For nfs, the -noatime option and atime timestamps generally are horribly
broken.  This brokenness significantly limits the overheads from the
change unless we add to the patch to make atime timestamps on exec
actually work for nfs without changing nfs's basic mishandling of atimes.

An early version of the patch did make atime timestamps sort of work
for nfs.  It did this by setting the atime in vattr (where the current
code intentionally leaves the atime as VNOVAL so that the VOP_SETATTR()
call has no effect fof file systems that haven't been changed to
understand VA_EXEWCVE_ATIME).  This made VOP_SETATTR() set the atime
in the same way as for utimes(2), except there was the VA_EXECVE_ATIME
flag to modify the behaviour.  A modification is needed to bypass
permissions checking.  I only implemented the modification for ffs.
Thus for nfs, the change had much the same overhead as utimes(2) after
every exec and permissions stuff was broken.  For ffs, atimes are
cached and are written by delayed writes so utimes(2) has a relatively
low overhead, but for nfs the timestamps written by utimes(2) are
considered much more precious than most other timestamps -- they are
synced immediately, and this involves a slow nfs transaction and a
synchronous write on the server (modulo sync/normal/async mounts and
bugs in these), so everything is slowed down; OTOH, other timestamps
in nfs are mostly handled more efficiently by not doing them right.

More on broken -noatime mount option and atime timestamps in nfs:
- Mounting with -noatime on the client has no effect.  It is a general
   bug in the mount utilities that some flags which don't apply to the
   particular file system are silently ignored.  -noatime is one of the
   generic flags which could in theory work for all file systems, so it
   is passed to all sub-mounts and is then confusing for the file systems
   that don't support it.
- Mounting with -noatime on the server has an an effect.  It stops normal
   atime timestamps for reads (only).  This is usually what is wanted, but
   strictly it breaks clients mounted without -noatime.
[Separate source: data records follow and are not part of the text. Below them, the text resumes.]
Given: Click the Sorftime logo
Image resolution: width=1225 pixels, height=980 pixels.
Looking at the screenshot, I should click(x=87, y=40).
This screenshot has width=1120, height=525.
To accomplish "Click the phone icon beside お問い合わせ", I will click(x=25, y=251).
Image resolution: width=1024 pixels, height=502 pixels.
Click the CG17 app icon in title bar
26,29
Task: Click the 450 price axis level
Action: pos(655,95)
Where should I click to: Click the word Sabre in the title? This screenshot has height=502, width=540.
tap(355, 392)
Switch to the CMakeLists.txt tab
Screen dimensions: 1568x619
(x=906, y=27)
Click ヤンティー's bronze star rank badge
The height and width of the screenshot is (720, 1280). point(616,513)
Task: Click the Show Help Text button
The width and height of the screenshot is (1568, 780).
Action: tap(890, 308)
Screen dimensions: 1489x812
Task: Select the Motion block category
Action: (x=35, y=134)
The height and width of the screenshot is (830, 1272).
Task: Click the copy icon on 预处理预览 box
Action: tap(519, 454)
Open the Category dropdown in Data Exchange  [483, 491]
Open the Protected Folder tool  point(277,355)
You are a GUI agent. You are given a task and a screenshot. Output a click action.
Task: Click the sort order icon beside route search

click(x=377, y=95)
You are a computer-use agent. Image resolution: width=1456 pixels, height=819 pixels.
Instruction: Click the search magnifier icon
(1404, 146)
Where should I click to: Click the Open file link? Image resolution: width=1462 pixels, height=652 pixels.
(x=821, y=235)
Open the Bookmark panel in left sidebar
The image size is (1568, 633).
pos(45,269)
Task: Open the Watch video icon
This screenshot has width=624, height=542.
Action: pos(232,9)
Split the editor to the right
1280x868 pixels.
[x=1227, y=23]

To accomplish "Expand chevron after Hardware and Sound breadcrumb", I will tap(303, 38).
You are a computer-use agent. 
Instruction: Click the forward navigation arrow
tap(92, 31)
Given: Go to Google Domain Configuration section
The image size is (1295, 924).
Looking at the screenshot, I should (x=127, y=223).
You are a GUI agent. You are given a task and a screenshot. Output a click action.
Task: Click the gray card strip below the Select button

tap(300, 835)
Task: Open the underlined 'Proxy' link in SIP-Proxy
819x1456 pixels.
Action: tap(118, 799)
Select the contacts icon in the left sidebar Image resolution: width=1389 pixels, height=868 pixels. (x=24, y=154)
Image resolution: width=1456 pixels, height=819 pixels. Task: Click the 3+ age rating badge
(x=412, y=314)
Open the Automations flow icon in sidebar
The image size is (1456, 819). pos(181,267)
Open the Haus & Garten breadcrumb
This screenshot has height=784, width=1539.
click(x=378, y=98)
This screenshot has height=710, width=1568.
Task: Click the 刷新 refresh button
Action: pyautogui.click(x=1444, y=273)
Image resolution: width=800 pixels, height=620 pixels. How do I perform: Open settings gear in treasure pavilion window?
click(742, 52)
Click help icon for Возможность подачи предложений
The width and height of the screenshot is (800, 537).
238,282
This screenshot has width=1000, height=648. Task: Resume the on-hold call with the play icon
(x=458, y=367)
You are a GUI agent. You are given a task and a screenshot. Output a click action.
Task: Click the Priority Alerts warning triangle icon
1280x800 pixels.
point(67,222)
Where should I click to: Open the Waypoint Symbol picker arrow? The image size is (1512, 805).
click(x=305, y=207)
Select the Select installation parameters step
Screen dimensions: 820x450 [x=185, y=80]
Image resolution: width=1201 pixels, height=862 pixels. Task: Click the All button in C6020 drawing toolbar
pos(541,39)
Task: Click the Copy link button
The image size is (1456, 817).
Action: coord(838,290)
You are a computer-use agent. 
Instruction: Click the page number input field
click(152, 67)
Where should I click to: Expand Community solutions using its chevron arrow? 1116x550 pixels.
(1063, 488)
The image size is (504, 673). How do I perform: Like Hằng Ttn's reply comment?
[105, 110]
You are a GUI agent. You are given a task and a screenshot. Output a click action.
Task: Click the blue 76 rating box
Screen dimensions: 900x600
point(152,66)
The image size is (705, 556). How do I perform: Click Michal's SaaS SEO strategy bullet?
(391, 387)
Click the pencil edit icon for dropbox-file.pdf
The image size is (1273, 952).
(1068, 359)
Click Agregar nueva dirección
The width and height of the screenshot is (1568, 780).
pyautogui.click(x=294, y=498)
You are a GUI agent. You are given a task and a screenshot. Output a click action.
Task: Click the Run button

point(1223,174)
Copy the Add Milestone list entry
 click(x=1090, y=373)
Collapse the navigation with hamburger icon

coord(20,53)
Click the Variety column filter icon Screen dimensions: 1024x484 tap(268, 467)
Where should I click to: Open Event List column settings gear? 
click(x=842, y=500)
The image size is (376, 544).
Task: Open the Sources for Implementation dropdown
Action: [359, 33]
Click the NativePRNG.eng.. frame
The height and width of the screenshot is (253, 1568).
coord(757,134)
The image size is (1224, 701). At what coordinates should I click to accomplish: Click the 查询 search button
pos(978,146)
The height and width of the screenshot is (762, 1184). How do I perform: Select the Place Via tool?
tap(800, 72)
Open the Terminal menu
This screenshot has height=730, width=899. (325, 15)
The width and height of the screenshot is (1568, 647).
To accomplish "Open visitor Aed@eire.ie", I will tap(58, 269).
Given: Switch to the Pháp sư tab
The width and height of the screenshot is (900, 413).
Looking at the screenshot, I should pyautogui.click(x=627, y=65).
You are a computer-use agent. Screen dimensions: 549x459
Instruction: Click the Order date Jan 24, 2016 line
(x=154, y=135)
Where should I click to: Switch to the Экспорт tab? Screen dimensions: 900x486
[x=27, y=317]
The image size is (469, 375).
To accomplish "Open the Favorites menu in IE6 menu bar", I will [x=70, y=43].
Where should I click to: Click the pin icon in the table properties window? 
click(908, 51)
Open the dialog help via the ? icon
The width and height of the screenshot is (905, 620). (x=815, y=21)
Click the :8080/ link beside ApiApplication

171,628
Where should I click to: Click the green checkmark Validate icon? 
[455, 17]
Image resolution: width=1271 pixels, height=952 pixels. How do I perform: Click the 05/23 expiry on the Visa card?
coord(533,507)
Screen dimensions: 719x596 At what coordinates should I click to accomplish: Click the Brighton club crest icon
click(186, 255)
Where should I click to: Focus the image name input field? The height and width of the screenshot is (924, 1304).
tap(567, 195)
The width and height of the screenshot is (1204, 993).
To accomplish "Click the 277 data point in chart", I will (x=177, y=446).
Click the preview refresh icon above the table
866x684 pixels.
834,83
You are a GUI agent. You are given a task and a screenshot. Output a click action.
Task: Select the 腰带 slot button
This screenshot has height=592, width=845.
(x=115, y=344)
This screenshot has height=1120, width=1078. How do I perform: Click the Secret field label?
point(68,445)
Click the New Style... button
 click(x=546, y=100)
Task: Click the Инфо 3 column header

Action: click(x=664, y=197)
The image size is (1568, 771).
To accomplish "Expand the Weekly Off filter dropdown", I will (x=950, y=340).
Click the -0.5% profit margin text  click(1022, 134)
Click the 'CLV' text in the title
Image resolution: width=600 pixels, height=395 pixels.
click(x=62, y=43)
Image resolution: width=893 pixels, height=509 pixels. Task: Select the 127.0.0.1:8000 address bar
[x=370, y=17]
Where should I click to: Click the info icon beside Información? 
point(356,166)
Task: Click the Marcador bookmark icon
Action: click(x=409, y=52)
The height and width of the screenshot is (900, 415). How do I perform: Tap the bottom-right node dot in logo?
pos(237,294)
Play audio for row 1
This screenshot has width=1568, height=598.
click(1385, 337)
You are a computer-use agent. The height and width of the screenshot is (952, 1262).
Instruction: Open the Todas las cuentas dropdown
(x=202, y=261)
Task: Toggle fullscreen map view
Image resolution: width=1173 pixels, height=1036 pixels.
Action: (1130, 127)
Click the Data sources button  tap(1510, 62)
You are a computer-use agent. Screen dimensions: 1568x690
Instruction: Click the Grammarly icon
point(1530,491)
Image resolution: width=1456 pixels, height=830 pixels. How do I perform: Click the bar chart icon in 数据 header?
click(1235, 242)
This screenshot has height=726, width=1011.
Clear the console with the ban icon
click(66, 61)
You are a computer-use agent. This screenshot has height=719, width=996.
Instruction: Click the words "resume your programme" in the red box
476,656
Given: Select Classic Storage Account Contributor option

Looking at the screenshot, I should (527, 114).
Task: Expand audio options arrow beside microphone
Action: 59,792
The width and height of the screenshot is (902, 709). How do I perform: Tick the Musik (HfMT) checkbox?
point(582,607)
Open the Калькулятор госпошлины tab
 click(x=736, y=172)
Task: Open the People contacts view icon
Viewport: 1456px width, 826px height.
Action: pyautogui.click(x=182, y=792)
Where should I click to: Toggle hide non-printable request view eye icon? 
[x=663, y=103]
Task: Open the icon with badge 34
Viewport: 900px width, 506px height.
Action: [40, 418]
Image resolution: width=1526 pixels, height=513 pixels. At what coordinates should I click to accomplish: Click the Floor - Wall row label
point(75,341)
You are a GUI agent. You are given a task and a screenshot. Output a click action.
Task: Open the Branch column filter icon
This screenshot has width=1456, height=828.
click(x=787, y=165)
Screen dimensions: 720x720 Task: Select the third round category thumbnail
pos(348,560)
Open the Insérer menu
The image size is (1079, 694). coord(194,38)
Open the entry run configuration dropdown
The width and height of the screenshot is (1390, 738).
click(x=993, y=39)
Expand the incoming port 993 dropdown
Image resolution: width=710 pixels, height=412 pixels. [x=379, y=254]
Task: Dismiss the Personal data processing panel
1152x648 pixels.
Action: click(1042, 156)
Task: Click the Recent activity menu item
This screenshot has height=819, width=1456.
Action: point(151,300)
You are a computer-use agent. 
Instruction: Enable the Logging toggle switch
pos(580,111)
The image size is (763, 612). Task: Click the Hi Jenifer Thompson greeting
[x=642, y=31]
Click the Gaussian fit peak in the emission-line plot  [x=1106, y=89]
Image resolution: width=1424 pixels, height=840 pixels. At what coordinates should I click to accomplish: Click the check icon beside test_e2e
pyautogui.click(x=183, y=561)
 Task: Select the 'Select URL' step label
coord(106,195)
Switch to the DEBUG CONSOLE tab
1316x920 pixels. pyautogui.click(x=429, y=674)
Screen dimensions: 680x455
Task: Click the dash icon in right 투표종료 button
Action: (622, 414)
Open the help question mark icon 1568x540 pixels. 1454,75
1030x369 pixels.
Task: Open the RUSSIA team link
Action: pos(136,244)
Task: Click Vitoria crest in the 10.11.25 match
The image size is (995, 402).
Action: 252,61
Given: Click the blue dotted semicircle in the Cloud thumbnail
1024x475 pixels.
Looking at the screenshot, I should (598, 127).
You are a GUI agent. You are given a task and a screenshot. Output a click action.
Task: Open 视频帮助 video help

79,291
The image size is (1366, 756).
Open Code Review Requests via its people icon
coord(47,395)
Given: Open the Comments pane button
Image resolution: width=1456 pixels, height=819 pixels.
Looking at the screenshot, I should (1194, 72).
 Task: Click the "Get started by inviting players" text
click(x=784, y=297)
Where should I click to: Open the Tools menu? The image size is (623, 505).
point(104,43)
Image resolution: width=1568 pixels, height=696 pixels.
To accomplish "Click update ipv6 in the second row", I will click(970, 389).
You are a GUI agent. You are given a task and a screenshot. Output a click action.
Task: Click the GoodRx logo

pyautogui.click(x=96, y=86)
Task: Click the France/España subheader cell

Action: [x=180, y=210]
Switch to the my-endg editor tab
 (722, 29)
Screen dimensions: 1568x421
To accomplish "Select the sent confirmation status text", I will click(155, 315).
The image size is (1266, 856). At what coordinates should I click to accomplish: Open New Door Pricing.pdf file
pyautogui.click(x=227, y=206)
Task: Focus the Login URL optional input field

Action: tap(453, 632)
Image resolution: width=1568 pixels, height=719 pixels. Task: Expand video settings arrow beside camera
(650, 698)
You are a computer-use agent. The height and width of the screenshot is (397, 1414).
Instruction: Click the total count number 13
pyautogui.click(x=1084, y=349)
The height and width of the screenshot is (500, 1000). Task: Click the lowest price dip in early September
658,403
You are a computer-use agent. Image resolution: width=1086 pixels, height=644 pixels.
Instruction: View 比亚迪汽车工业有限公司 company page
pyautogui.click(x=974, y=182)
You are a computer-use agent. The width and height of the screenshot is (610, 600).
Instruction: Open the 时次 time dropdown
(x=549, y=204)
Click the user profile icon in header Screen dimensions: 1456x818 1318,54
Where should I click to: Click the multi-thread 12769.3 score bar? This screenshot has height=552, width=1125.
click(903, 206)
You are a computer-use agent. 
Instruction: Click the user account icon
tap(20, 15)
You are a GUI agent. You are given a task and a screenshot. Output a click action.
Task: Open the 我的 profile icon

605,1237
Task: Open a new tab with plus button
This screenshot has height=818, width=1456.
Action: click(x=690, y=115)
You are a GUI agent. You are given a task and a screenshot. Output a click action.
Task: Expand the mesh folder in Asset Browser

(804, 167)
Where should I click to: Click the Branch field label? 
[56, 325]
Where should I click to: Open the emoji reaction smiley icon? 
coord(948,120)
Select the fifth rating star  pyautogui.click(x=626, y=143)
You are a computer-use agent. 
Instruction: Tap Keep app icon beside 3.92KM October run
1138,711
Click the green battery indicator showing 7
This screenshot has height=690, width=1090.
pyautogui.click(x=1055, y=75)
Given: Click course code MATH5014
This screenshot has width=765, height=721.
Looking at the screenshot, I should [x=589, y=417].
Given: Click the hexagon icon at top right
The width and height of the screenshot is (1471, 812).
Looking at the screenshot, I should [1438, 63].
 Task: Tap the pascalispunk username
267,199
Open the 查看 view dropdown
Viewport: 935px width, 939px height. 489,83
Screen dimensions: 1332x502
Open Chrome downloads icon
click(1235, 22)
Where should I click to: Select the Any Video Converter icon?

- Reads on the client are mostly cached, and nfs apparently isn't aware
   that _all_ reads should set atime (unless the client is mounted with
   -noatime), so it doesn't tell the server anything and most reads don't
   change the atime on the server.  It would be too expensive to tell the
   server about all atime changes, so a cache on the client is needed.
   A simple local cache would only work if nothing else looks at the
   timestamps.  The cache must somehow be flushed to the server when
   necessary.  Syncing every second might work OK.  The thing to avoid is
   thousands of transactions every second -- a modern system can easily do
   thousands of reads and/or execs per second provded they are mostly from
   a local cache.
- Execs on the client involve reads on the server unless the file is cached,
   since although exec() uses mmap() and not read(), uncached files can only
   be read using read() on the server.  Thus for nfs, nothing needs to be
   changed for atimes to be set for exec() in the same (wrong) way that they
   are set for read(). 
- For utimes(2) and some other metdata changes on the client, the client
   normally wants to force a synchronous change of the metadata on the
   server.  The client has sufficient control of the details in nfs >=3.
   However, FreeBSD doesn't implement metadata-only sync, so FreeBSD
   servers have to fake it by syncing everything for the file.  This adds
   to overheads and defeats the server's policy of not carin much about
   timestamps except for their efficiency.